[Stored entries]
Segment Open
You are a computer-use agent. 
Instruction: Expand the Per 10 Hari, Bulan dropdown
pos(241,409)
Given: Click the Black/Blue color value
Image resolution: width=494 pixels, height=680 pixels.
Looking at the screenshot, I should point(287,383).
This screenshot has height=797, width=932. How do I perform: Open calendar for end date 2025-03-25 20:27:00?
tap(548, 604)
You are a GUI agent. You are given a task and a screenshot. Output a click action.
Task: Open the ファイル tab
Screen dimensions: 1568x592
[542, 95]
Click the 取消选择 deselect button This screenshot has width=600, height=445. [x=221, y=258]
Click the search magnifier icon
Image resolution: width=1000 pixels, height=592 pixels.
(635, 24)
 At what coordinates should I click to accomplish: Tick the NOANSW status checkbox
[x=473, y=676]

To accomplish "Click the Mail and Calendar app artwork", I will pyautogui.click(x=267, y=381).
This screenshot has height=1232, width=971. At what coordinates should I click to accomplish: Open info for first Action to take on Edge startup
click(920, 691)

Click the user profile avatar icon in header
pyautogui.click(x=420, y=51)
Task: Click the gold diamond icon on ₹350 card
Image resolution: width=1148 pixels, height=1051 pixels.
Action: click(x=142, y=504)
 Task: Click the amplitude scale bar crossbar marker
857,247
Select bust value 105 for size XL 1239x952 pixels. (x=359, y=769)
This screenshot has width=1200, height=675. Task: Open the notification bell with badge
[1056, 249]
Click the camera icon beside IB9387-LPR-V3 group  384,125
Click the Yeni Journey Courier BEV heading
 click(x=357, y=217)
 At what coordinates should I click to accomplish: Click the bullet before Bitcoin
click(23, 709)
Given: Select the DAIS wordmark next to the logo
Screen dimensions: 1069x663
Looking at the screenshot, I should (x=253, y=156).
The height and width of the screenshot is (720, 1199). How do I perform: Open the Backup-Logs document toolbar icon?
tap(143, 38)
Segment Closed
-- Your instructions --
When a line of the records includes "agent", that line belongs in the answer.

-- Solution --
You are a computer-use agent. 
You are a GUI agent. You are given a task and a screenshot. Output a click action.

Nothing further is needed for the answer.